Convert the part of the listing that opens with the line containing "Click the Firefox icon in the taskbar" and closes with the line containing "(x=1368, y=108)" into a Markdown table with the columns No. and Line. Number the rows in order and omit blank lines.

Element lookup records:

━━━━

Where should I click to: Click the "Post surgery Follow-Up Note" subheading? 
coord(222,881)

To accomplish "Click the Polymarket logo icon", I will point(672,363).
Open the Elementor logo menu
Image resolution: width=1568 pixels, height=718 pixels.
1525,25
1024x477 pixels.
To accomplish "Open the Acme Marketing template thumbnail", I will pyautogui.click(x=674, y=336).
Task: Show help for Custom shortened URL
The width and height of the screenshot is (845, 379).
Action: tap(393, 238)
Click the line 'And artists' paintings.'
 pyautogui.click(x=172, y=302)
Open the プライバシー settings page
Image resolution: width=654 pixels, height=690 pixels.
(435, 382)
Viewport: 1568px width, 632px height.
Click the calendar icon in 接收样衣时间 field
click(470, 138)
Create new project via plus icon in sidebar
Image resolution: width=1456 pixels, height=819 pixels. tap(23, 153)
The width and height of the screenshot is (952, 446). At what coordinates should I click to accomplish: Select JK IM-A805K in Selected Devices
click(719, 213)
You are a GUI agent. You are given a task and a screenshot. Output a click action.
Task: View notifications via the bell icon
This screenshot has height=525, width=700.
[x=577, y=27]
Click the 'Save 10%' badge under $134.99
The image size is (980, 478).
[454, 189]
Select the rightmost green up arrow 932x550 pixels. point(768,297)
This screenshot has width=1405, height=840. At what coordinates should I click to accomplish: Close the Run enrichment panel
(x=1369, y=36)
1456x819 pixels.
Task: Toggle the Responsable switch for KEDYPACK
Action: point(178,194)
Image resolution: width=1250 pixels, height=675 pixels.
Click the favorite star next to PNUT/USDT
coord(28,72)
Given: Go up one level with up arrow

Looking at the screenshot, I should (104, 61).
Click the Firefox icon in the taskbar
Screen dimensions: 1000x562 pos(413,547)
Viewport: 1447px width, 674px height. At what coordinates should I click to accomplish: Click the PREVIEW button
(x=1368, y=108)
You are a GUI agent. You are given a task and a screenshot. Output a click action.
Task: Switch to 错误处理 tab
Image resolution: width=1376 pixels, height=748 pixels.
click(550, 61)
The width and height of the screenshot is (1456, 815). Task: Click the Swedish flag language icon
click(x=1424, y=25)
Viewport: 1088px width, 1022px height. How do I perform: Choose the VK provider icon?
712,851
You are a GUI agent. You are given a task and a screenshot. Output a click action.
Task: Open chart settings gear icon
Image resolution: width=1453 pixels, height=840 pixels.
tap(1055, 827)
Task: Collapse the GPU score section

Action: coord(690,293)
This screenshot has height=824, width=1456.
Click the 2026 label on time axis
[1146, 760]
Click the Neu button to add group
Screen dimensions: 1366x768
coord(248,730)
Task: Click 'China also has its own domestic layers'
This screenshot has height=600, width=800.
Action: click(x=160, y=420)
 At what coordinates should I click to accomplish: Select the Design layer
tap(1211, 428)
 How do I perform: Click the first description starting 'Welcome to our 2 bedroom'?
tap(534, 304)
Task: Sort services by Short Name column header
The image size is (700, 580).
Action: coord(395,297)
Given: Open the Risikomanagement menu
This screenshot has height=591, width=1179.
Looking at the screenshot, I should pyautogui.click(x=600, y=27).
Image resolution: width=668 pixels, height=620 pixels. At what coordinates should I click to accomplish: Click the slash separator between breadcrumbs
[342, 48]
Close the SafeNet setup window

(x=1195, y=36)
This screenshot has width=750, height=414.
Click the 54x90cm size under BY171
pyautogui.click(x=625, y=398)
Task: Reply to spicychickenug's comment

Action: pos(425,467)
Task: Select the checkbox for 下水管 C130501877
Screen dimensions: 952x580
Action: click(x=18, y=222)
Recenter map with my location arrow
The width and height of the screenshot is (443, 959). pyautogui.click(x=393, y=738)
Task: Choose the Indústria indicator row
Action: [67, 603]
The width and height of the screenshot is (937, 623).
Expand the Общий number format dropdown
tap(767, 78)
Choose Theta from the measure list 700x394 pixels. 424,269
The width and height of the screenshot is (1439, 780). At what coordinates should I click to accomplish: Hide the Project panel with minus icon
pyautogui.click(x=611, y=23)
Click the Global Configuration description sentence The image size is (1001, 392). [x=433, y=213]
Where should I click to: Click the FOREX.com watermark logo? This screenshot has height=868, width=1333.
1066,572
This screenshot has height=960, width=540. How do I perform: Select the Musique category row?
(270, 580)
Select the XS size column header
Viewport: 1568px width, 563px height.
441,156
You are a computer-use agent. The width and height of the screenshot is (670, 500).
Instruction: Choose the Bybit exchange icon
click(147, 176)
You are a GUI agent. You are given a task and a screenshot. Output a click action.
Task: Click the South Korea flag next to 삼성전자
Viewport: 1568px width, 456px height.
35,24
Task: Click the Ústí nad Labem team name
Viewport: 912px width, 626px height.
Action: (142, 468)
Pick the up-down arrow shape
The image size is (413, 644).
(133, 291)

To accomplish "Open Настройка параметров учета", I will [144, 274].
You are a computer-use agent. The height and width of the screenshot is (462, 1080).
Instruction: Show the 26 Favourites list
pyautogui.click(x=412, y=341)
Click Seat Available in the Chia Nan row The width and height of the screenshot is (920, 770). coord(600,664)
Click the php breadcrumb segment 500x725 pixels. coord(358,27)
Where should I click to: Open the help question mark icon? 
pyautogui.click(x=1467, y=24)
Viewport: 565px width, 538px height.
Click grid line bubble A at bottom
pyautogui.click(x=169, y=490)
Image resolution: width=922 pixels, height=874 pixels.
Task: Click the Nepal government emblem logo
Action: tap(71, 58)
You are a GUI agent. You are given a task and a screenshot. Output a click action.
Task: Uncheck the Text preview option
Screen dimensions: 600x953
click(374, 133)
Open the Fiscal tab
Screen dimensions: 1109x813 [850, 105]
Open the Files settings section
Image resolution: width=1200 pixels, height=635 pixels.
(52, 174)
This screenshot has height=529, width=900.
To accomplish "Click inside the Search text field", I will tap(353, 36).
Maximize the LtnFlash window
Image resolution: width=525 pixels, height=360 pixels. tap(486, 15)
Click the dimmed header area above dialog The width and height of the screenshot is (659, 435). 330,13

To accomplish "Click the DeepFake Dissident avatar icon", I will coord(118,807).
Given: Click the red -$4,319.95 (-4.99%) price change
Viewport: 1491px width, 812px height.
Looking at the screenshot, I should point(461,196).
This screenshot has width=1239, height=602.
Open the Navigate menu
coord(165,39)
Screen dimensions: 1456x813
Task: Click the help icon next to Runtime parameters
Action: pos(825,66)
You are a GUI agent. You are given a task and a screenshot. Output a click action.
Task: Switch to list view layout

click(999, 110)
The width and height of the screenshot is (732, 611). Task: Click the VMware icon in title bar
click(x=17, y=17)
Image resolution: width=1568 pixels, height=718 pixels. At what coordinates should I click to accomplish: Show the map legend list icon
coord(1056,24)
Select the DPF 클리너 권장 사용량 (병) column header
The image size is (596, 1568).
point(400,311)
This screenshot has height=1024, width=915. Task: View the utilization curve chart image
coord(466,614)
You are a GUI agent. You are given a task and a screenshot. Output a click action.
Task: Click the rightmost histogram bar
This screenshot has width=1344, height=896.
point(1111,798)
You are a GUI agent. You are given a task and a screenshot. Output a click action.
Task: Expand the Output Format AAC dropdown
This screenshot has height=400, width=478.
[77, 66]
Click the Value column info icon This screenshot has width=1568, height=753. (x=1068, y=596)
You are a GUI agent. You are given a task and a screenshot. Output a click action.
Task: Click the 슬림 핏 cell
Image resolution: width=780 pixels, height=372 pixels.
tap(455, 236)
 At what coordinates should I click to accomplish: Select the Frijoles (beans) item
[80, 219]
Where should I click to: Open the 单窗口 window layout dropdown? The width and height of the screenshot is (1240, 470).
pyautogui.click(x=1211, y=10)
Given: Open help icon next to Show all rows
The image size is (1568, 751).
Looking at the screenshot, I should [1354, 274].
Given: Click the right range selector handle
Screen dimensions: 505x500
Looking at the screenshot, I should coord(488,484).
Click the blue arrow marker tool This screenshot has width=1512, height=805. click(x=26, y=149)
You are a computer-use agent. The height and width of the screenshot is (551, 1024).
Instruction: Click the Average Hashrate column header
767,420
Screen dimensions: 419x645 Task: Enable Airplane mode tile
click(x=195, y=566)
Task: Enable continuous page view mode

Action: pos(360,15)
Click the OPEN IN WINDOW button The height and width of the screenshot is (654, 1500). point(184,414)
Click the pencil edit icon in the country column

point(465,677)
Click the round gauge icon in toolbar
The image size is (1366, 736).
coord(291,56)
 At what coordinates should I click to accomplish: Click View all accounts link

━━━━

## Written answer:
| No. | Line |
|---|---|
| 1 | Click the Firefox icon in the taskbar |
| 2 | Screen dimensions: 1000x562 pos(413,547) |
| 3 | Viewport: 1447px width, 674px height. At what coordinates should I click to accomplish: Click the PREVIEW button |
| 4 | (x=1368, y=108) |